WASHINGTON (AP) — Brian Schatz symbolized a generational change in Hawaii's Senate delegation, taking the hand of his new colleague, 88-year-old Sen. Daniel Akaka, moments before being sworn in Thursday as the successor to the late Democratic Sen. Daniel Inouye.
Vice President Joe Biden administered the oath of office in a chamber peopled by a dozen Democratic senators and a handful of Republicans.
As he walked up the center aisle to meet Biden, Schatz, 40, took Akaka's hand and helped the frail Democratic senator, who is retiring, stay at his side.
Schatz had flown to Washington hours earlier on Air Force One with President Barack Obama. Democratic Gov. Neil Abercrombie named Schatz, who had been lieutenant governor, to succeed Inouye.
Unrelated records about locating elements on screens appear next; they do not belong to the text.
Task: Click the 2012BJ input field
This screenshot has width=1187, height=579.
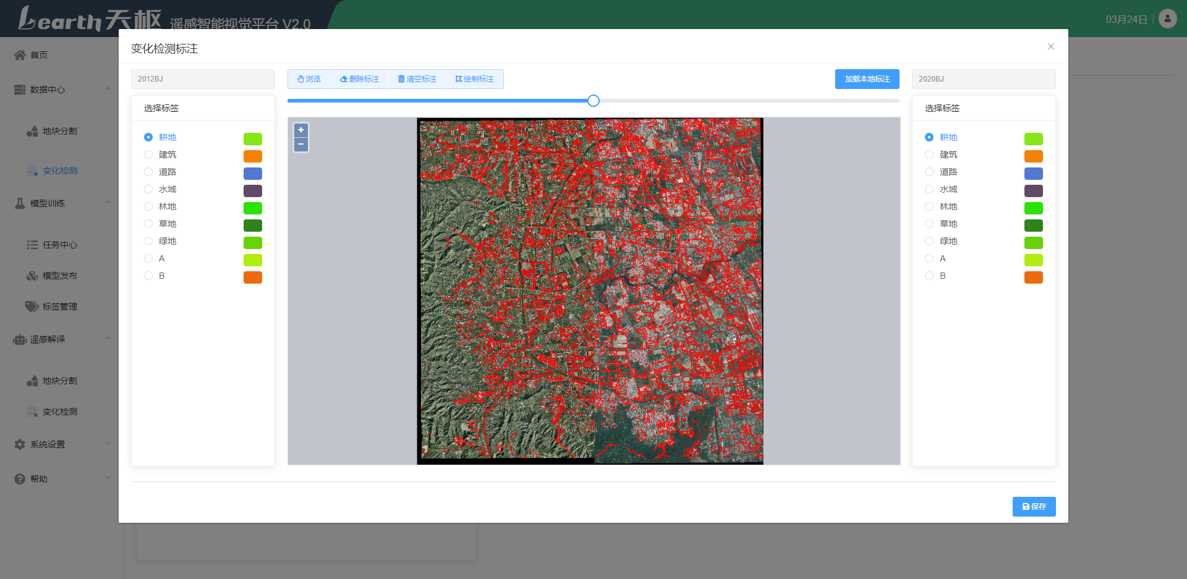Action: tap(203, 79)
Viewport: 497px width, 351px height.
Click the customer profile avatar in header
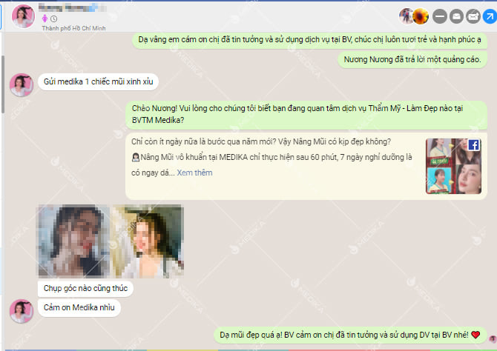pyautogui.click(x=22, y=16)
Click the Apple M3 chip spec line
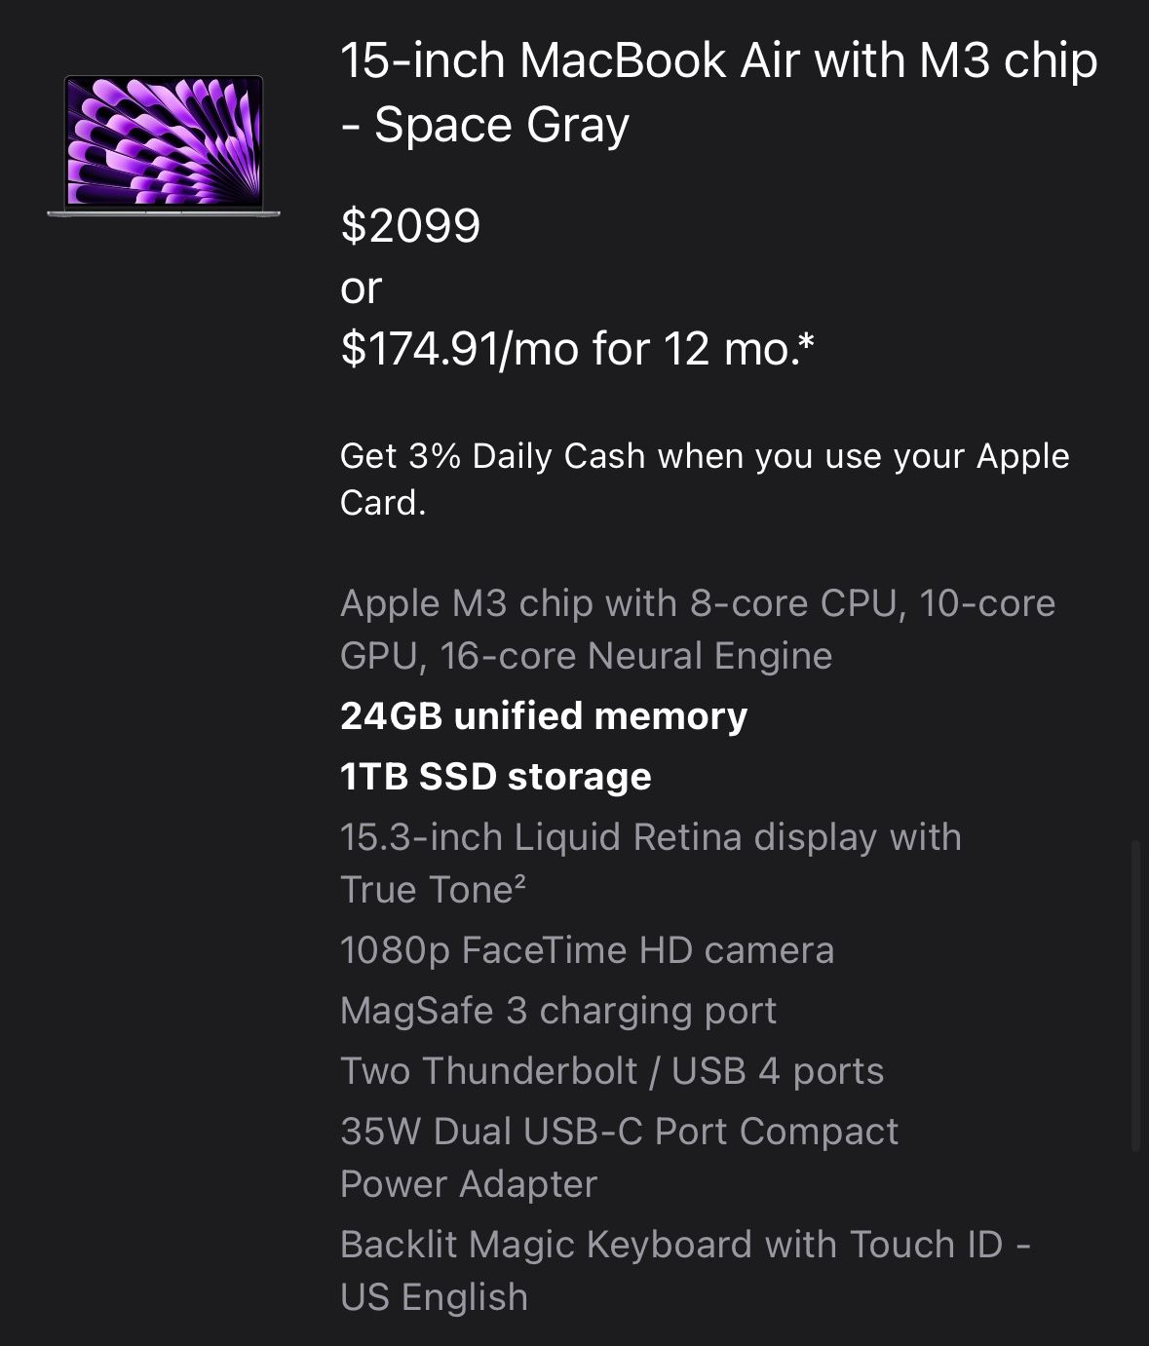 point(697,629)
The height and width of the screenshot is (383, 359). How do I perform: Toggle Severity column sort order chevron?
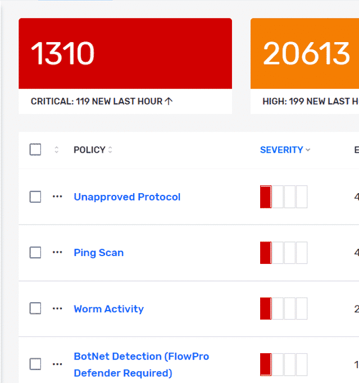coord(308,150)
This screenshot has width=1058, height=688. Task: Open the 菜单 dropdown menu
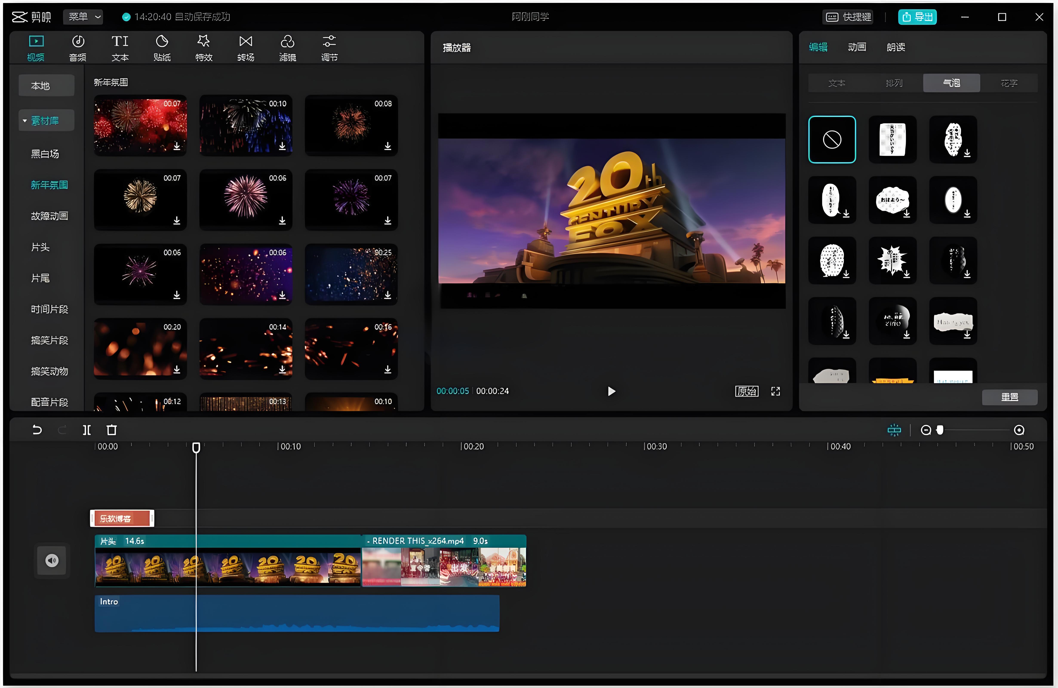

Inouye died last week of respiratory complications at the age of 88.
The selection went against the dying wishes of Inouye, who is revered in Hawaii politics. He had wanted Rep. Colleen Hanabusa to succeed him.
Schatz is a former state representative and onetime chairman of the state Democratic Party who ran Obama's 2008 campaign in Hawaii.
He said his top priorities in the Senate would be addressing global climate change, preserving federal funds used in Hawaii for things like defense spending and transportation and getting federal recognition for Native Hawaiians to form their own government, similar to many Indian tribes.
Schatz told reporters in Washington that he slept for most of the long flight, but he also spoke briefly with Obama.
"We're anxious to get to work" to try to avert the fiscal cliff, Schatz said, referring to a package of large tax hikes and spending cuts that will take effect in the new year unless Congress intervenes.
Schatz said it was "difficult to understand why we've inflicted this on ourselves." He said the only thing worse than some of the tax hikes and spending cuts proposed to avert the cliff "is not fixing it."
"I'll be looking forward to supporting the administration's priorities," he added.
Schatz, wearing on overcoat bought specifically for the trip, said Abercrombie informed him of his appointment shortly before it was announced publicly. He said he didn't know he would fly with the president to Washington. The rest of his family, including his parents, wife and children, flew commercially.